--- SOURCE TEXT Enclosed Below ---

In the go-go 1960s the term Nifty 50 was used to describe the hot growth stocks of the era, companies to be bought and never sold. The Nifty 50 did not work out so well with high energy prices, inflation and a recession hitting the economy in the later 70s and into the 1980s. However if a investor had purchased shares of companies with steady and increasing dividend payments, that investor would be very wealthy today with a large stream of dividends coming in every year. Here are five stocks that should provide an investor with a growing income stream and share price appreciation for as long as he or she wants to hold the shares.
Altria Group (NYSE:MO) is a stock choice for a current high yield. At the 2011 dividend rate, MO is paying investors a greater than 5.5 percent yield. Altria does payout the major portion of earnings as dividends to investors, with a 2011 payout ratio of 85 percent of adjusted net income. Altria is the holding company for Phillip Morris USA. The international portion of the company, Phillip Morris International (NYSE:PM) was spun off in March 2008. Since the spin-off, Altria has increased the quarterly at least once a year from 29 cents per share to the current 41 cent payout. Altria's revenue and profits are projected to grow at a high single digits rate for the next five years and the dividend should see similar increases.
Kraft Foods (KFT) has a current dividend yield of 3.2 percent. The current 29 cents quarterly / $1.16 annual dividend represents a 50 percent payout ratio on Kraft's adjusted net income per share. From 2001 through the third quarter of 2008, Kraft had a history of steady, meaningful dividend increases. The current 29 cents quarterly payout has been in effect since the third quarter of 2009. Earnings per share have continued to increase over the last three years. Kraft reported stronger operating results over the second half of 2011 and there is a possibility the company will resume a policy of dividend increases in 2012. Conservative investors may want to wait for the announcement of a higher dividend before making a long-term investment in Kraft Foods.
Exxon Mobil (NYSE:XOM) has paid an increased dividend to investors for at least 25 consecutive years. The current 47 cent quarterly dividend represents a yield of 2.3 percent at an $80 XOM share price. The $1.88 annual dividend puts the payout ratio at just 22 percent of net income. Since 2007, the quarterly payout has increased from 32 cents to the current 47 cents quarterly. Exxon Mobil usually increases the dividend in the second quarter of each year. The company's dividend has grown at an annual rate of almost 6 percent over the last 27 years. Investors can expect the XOM dividends to continue to increase as long as energy prices stay near where they are currently or higher.

--- End of Enclosed SOURCE TEXT ---
--- DATASET ENTRIES Enclosed Below ---

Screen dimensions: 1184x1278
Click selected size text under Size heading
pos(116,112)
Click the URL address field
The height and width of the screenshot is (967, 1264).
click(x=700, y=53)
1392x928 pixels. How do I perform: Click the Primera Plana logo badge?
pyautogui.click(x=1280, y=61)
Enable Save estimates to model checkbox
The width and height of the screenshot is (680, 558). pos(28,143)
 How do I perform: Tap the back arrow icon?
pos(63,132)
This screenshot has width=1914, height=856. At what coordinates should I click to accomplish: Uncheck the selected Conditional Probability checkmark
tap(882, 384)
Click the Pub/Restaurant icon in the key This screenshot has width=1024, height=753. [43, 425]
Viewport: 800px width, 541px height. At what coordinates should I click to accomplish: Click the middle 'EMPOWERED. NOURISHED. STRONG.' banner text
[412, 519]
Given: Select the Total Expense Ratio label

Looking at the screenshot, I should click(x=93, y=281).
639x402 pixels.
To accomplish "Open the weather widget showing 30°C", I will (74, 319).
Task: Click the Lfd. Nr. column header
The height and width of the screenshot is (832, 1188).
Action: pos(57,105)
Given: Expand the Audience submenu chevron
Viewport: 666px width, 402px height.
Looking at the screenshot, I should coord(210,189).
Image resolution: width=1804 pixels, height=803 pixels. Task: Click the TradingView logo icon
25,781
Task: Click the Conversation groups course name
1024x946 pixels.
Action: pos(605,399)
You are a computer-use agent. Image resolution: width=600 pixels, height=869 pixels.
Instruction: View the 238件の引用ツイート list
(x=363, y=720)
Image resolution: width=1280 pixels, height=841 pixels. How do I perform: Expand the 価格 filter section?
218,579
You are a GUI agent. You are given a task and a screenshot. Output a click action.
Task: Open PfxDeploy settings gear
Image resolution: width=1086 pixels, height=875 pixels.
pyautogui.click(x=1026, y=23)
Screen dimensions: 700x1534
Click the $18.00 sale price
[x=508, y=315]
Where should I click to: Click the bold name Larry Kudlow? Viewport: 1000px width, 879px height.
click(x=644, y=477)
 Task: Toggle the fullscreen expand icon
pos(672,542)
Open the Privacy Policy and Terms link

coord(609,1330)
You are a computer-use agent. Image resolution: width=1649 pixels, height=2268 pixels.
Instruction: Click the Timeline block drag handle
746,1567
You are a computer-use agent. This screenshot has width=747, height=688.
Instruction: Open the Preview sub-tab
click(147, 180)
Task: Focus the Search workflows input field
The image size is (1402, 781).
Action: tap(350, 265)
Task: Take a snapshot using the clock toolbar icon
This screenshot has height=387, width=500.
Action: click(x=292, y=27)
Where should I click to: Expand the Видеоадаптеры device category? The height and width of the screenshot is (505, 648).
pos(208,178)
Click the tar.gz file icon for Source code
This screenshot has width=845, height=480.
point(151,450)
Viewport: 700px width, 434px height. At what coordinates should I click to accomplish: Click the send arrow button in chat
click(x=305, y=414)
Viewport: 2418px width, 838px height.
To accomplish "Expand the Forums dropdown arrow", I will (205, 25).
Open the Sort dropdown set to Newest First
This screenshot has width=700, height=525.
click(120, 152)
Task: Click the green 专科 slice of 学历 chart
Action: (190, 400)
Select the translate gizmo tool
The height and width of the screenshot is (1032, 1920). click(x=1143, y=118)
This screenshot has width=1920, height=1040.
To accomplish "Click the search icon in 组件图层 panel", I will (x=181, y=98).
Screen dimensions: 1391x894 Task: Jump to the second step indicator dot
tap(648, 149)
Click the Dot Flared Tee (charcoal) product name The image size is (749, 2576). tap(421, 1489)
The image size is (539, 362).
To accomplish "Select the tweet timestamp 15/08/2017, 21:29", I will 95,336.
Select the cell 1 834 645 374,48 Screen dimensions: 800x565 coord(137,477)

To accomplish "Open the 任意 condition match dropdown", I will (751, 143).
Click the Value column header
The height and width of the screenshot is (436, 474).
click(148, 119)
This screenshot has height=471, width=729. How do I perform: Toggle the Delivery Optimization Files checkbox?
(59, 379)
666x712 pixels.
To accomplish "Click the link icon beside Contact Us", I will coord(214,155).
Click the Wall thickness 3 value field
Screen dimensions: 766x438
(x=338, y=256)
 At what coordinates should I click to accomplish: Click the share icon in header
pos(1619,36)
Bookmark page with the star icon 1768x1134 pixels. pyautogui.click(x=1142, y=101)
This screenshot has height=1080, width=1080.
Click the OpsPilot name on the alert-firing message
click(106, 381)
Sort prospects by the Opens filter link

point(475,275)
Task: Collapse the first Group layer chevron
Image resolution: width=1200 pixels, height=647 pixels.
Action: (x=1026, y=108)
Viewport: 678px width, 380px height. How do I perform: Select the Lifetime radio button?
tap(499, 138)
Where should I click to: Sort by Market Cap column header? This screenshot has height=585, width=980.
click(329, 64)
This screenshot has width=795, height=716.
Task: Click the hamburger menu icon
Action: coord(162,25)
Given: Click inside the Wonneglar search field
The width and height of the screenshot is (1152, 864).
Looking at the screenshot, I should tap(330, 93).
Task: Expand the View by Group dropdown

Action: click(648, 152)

--- End of Enclosed DATASET ENTRIES ---

**CHECK YOUR UNDERSTANDING**
1 - Using the text on dividend stocks, decide whether each statement below agrees with it. Answer yes or no for each, and quote the deciding words from the text.
(a) Altria's 2011 payout ratio was 85 percent of adjusted net income.
(b) Kraft's current quarterly payout has been in effect since the third quarter of 2008.
(c) Exxon Mobil usually increases its dividend in the fourth quarter of each year.
2 - Please answer these questions from the text on dividend stocks.
(a) When was the international portion of Altria spun off?
(b) What is Kraft's current dividend yield?
(c) At what XOM share price does the 47 cent quarterly dividend represent a 2.3 percent yield?
3 - List every stock ticker symbol that appears in the text on dividend stocks.

**ANSWERS BY TASK**
1 -
(a) Yes: "with a 2011 payout ratio of 85 percent of adjusted net income"
(b) No: "The current 29 cents quarterly payout has been in effect since the third quarter of 2009."
(c) No: "Exxon Mobil usually increases the dividend in the second quarter of each year."

2 -
(a) March 2008
(b) 3.2 percent
(c) $80

3 - MO, PM, KFT, XOM